* [TEXTAUSZUG]:
--------------------

Die Epoche der lyrischen Romantik
Definition/Allgemeines zur Literaturepoche Romantik:
Die Romantik gilt als eine der wichtigsten Gegenströmungen zur Aufklärung. Sie sieht sich als Gegenpol zur vernunftorientierten und wissenschaftsgläubigen Aufklärung (1720-1800) und versucht den Menschen mit seinen Empfindungen, Gefühlen, der Seele und den Mysterien der rein positivistischen Betrachtung zu entrücken und dem kalten Rationalismus zu entreißen. Es steht das Ich im Vordergrund mit seiner Seele, seiner Leidenschaft, aber auch seinen Leiden und Qualen. Gleichzeitig kritisiert die Romantik aber auch die antiken Vorbilder der Weimarer Klassik (1794-1805) mit ihren starren und fest vorgegebenen Formen (die Vertreter der Weimarer Klassik bezeichnen diese feste Form als „Harmonie“). Die Romantiker forderten, dass man sich nicht nur mit der Nachahmung von antiken Vorbildern begnügen solle. Der wichtigste Vertreter der romantischen Lyrik ist Joseph von Eichendorff.
- Die Romantik bezeichnet eine kulturgeschichtliche Epoche im 18. und 19. Jahrhundert (1795-1848) auf dem Gebiet der bildenden Kunst, der Musik und der Literatur.
- Wird unterteilt in verschiedene Phasen mit verschiedenen Zentren: Frühromantik (Jenaer Romantik oder auch „Ältere Romantik“) von 1795/98 bis 1804, Hochromantik (Heidelberger Romantik) von 1804 bis 1818, Spätromantik (Berliner Romantik) von 1815 bis 1848
- Romantisch bedeutet romanhaft, poetisch, phantasievoll, stimmungsvoll, sinnlich, abenteuerlich. Der romantische Begriff wurde dabei wesentlich vom Philosophen und Literaten Friedrich Schlegel geprägt.
- Die Romantik steht im Gegensatz zum Klassizismus. Es wird im Gegensatz zum Klassizismus keine Reinheit mehr in den Dichtungsgattungen angestrebt, stattdessen kann es jederzeit Wechsel zwischen Prosa (Erzählungen) und Gedicht (Versform) geben. Die Abwendung von klassischen Formen führt zu einem z.T. fragmentarischen Schreibstil der Romantiker.

--------------------

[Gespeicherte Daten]

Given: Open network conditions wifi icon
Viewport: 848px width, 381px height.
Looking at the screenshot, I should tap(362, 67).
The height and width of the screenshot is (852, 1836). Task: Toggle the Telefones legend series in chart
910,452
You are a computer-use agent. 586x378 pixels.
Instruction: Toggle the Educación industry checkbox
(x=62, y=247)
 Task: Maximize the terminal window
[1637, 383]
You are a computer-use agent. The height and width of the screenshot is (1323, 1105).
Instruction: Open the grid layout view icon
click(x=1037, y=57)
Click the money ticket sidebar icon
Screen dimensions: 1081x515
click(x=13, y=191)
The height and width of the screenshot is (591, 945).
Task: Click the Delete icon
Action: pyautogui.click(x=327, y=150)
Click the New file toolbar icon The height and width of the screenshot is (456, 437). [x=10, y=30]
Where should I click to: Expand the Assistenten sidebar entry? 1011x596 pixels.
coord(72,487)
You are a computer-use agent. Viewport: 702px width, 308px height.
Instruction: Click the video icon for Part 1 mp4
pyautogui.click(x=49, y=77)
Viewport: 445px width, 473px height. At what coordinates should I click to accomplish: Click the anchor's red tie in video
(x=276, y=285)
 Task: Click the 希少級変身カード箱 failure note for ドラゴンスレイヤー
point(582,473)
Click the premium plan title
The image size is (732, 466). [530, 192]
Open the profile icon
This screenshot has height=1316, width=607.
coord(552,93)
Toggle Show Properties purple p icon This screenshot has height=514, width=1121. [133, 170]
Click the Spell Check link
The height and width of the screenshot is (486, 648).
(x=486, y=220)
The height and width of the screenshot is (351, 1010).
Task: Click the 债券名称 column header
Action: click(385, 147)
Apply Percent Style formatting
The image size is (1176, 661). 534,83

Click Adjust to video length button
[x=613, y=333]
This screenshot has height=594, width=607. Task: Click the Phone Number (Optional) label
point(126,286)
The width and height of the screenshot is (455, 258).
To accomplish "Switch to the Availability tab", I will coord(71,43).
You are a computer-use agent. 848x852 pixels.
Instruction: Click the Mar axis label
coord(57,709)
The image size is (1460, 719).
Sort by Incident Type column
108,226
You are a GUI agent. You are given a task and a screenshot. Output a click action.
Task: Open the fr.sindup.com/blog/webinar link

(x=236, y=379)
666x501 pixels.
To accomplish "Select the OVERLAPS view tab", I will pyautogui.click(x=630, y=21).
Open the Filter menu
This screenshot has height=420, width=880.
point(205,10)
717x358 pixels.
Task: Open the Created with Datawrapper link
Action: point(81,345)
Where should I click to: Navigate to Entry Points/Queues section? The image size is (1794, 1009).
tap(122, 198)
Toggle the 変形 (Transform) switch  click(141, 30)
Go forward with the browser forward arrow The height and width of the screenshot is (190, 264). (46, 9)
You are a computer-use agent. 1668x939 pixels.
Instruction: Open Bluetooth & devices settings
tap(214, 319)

--------------------

* [ARBEITSAUFTRÄGE]:
a) Gib aus dem Text zur Romantik alles von „- Die Romantik steht“ bis hinunter zu „Schreibstil der Romantiker.“ wortgetreu wieder.
b) Prüfe am Text zur Romantik, ob die folgenden Aussagen stimmen. Antworte jeweils mit Ja oder Nein und zitiere die entscheidenden Worte wörtlich: (i) Die Hochromantik hatte ihr Zentrum in Heidelberg. (ii) Der Begriff „romantisch“ wurde wesentlich von Friedrich Schlegel geprägt. (iii) Wie der Klassizismus strebt die Romantik Reinheit in den Dichtungsgattungen an.
Stütze dich dabei allein auf den Text zur Romantik.

* [LÖSUNGEN DER REIHE NACH]:
a)
- Die Romantik steht im Gegensatz zum Klassizismus. Es wird im Gegensatz zum Klassizismus keine Reinheit mehr in den Dichtungsgattungen angestrebt, stattdessen kann es jederzeit Wechsel zwischen Prosa (Erzählungen) und Gedicht (Versform) geben. Die Abwendung von klassischen Formen führt zu einem z.T. fragmentarischen Schreibstil der Romantiker.

b)
(i) Ja: „Hochromantik (Heidelberger Romantik) von 1804 bis 1818“
(ii) Ja: „Der romantische Begriff wurde dabei wesentlich vom Philosophen und Literaten Friedrich Schlegel geprägt.“
(iii) Nein: „Es wird im Gegensatz zum Klassizismus keine Reinheit mehr in den Dichtungsgattungen angestrebt“